Required action »
Copy nothing but the lines from the one containing "One Piece Card Game | World’s" through the last line of the entries below, exactly as written and without pictures.

Items listed in a dataset:
+++

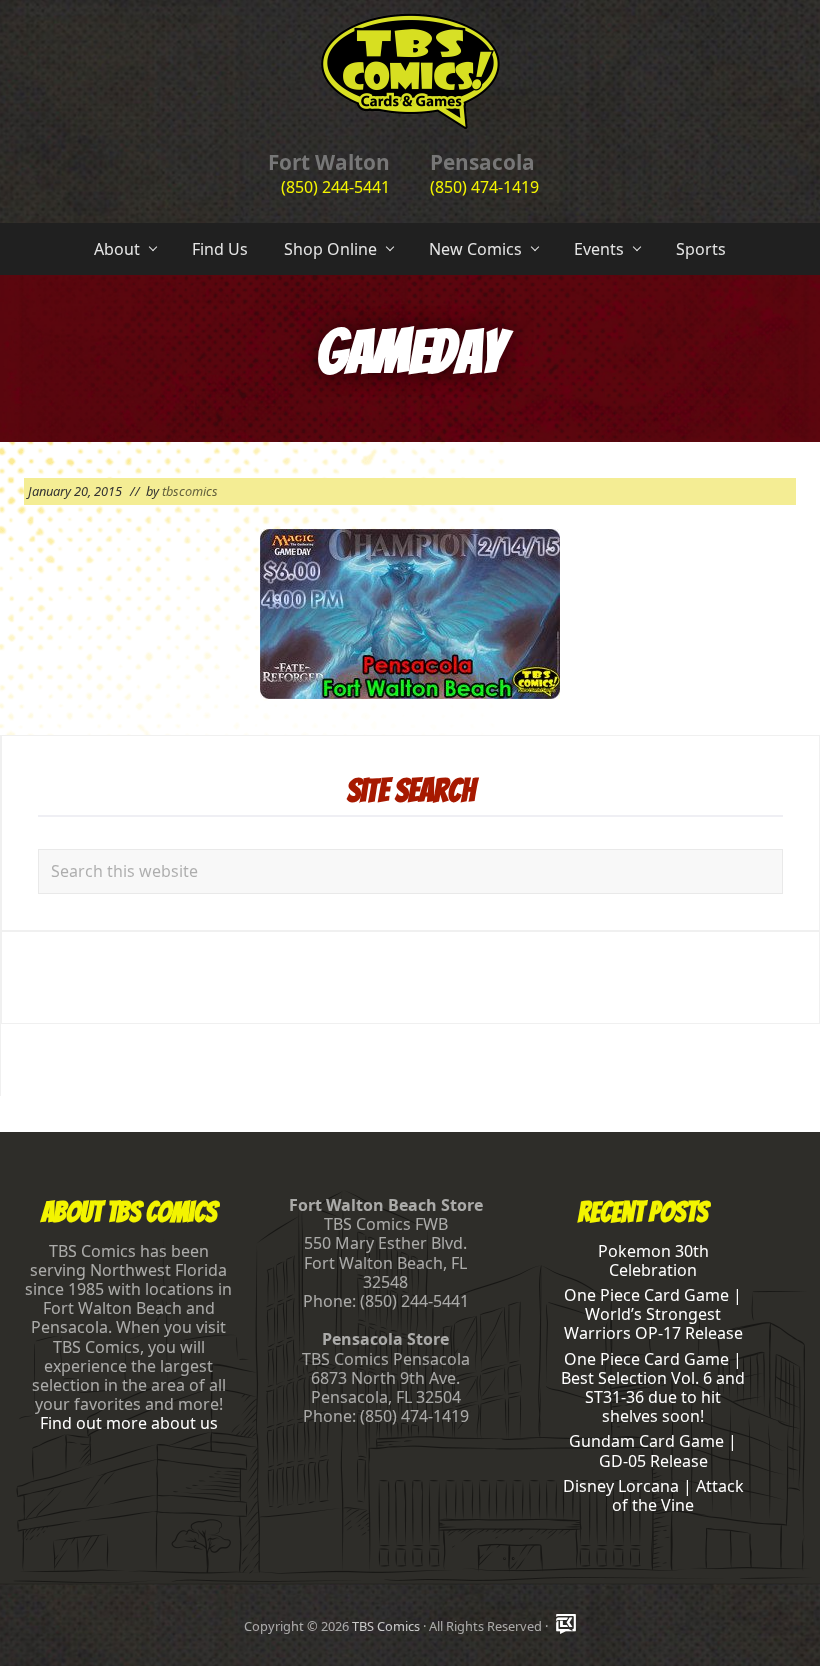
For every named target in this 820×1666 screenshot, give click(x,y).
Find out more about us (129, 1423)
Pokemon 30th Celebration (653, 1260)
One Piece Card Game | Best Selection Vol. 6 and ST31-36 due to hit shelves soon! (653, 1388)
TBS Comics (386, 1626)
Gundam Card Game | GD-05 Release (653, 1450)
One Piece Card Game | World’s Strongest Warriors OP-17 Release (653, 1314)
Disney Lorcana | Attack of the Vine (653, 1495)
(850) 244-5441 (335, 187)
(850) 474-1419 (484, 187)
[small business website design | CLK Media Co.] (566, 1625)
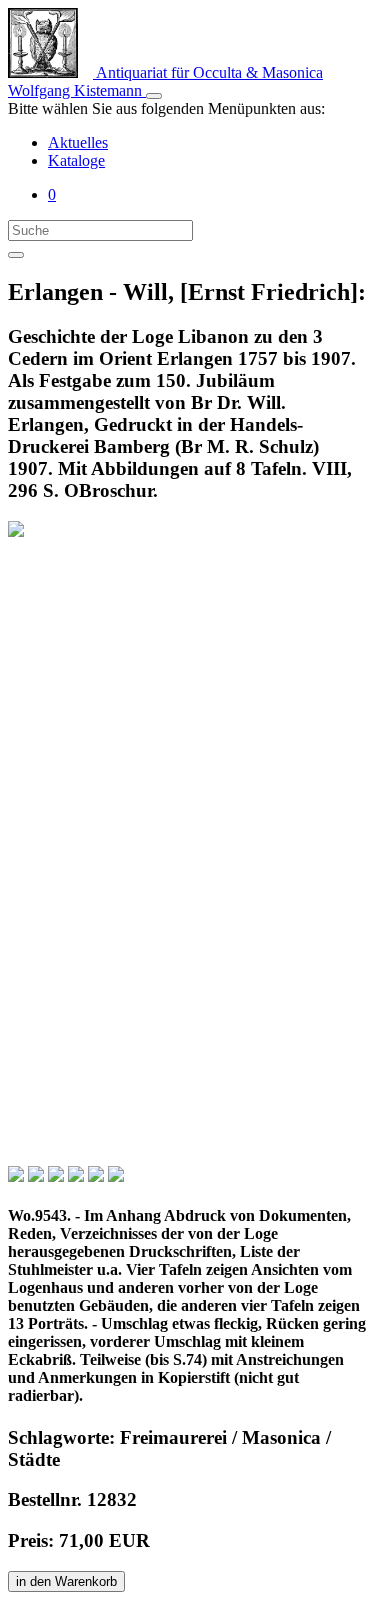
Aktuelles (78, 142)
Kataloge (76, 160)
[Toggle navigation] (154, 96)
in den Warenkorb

+++

Answer to the problem »
One Piece Card Game | World’s Strongest Warriors OP-17 Release (653, 1314)
Disney Lorcana | Attack of the Vine (653, 1495)
(850) 244-5441 (335, 187)
(850) 474-1419 (484, 187)
[small business website design | CLK Media Co.] (566, 1625)
Aktuelles (78, 142)
Kataloge (76, 160)
[Toggle navigation] (154, 96)
in den Warenkorb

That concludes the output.